A trader said that while most of the recent new deals seemed to be more than holding their own in terms of trading above their respective issue prices - and in some cases, as much as a point or two above them - the lone exception to the rule among the recent new-deal names was BMC Software Inc.

The Houston-based information technology management software company priced $750 million of 9%/9¾% senior contingent cash-pay notes due 2019 in a drive-by deal on Tuesday. The bonds - issued by corporate parent Boxer Parent Co. Inc. - came to market at 99.5 to yield 9.118%, after the issue was upsized from an original $500 million.

The trader said "they traded up nicely" initially, getting as high as 100¼ bid, 101 offered - but had come off their highs by the end of the week, settling in on Friday at 99 1/8 to 99½ bid, just under their issue price.

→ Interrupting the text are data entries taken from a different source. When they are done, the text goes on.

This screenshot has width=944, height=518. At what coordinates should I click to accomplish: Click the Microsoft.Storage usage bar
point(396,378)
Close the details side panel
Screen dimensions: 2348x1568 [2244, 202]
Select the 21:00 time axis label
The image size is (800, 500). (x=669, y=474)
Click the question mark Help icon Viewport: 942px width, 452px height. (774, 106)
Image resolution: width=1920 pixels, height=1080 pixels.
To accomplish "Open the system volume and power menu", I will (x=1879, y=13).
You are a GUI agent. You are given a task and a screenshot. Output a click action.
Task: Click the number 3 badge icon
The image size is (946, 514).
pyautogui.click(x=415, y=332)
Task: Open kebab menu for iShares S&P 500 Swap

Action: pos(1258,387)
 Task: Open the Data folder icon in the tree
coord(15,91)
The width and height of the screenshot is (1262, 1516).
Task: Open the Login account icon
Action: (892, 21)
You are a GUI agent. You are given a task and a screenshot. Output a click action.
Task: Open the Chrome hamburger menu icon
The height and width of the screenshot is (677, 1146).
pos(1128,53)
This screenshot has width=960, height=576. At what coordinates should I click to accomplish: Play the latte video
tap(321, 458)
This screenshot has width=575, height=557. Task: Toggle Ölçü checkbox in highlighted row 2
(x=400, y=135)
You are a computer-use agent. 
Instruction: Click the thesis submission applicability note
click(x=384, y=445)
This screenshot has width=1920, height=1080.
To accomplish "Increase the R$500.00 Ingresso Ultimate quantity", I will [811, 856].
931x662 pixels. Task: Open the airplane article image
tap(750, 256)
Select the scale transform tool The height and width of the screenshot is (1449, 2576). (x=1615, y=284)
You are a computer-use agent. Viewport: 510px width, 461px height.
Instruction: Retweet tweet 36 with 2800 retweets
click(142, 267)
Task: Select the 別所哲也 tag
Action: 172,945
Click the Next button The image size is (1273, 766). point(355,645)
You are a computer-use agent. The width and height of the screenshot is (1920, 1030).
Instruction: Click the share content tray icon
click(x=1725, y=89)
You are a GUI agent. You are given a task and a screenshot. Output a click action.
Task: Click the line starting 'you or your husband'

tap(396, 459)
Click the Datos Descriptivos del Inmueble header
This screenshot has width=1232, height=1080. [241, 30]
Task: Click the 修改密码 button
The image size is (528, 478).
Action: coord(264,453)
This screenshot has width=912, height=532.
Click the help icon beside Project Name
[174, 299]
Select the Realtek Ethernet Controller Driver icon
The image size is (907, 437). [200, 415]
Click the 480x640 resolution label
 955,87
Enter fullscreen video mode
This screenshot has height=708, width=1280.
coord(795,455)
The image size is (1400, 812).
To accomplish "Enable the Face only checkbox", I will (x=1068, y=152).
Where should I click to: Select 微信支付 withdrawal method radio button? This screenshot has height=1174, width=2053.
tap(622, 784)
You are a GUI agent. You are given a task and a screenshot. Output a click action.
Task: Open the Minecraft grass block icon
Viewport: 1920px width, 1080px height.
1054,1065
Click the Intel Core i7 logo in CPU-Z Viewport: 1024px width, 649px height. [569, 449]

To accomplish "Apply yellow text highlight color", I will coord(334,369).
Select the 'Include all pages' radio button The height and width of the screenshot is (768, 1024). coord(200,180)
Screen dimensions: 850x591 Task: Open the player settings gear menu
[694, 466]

"It's about the only new deal that's been weaker," he declared.

Signs of strength?

One of the traders noted the continued weakness seen in equities - stocks fell again on Friday, continuing a run of bad luck that's lasted most of the week, with the bellwether Dow Jones Industrial Average surrendering 143.47 points, or 0.89%, to end at 16,026.75.

"With the equity market being off," he opined, "you would think that our market would be softer again - but we did not feel that at all."

He continued that he was "waiting for bids to be hit - but I didn't even see any bids hit, I saw them just still filling in.

"So, our market's still very strong. There's no direct correlation to the equity market."

However, at another shop, a trader was more cautious, saying that he was seeing "a lot of bid-wanted lists from the ETFs."

People, he said, "are getting a little nervous."

Indicators head lower

Statistical junk performance indicators turned lower across the board on Friday, after having been mixed on Thursday and higher on Wednesday.

The Markit Series 22 CDX North American High Yield Index dropped by 9/16 point on the session to close at 106½ bid, 106 5/8 offered, its second straight drop. On Thursday, it had lost ½ point.

The KDP High Yield Daily Index dropped by 7 basis points to 75.03, after having risen by 4 bps on Thursday, its second straight upside ride.

Its yield, meanwhile, rose by 1 bp to 5.21%, after having come in by 2 bps on Thursday - its second straight improvement.

And the widely followed Merrill Lynch High Yield Master II Index also was on the minus side, easing by 0.133%, its first loss after 2 straight gains, including Thursday, when the index had risen by 0.099%, its second consecutive upturn.

Friday's loss dropped its year-to-date return to 3.262%, versus Thursday's 3.399%, its peak level for 2014 so far.

However, the index still rose by 0.024% on the week - its fourth consecutive weekly gain. Last week, it had risen by 0.265%, for a year-to-date reading of 3.238%.